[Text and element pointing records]
——————

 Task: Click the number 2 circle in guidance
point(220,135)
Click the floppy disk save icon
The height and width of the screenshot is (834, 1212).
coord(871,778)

——————

Please locate each line in the entries above that contains the word "Click", and copy those lines.

RESULT OF THIS EXERCISE
 Task: Click the number 2 circle in guidance
Click the floppy disk save icon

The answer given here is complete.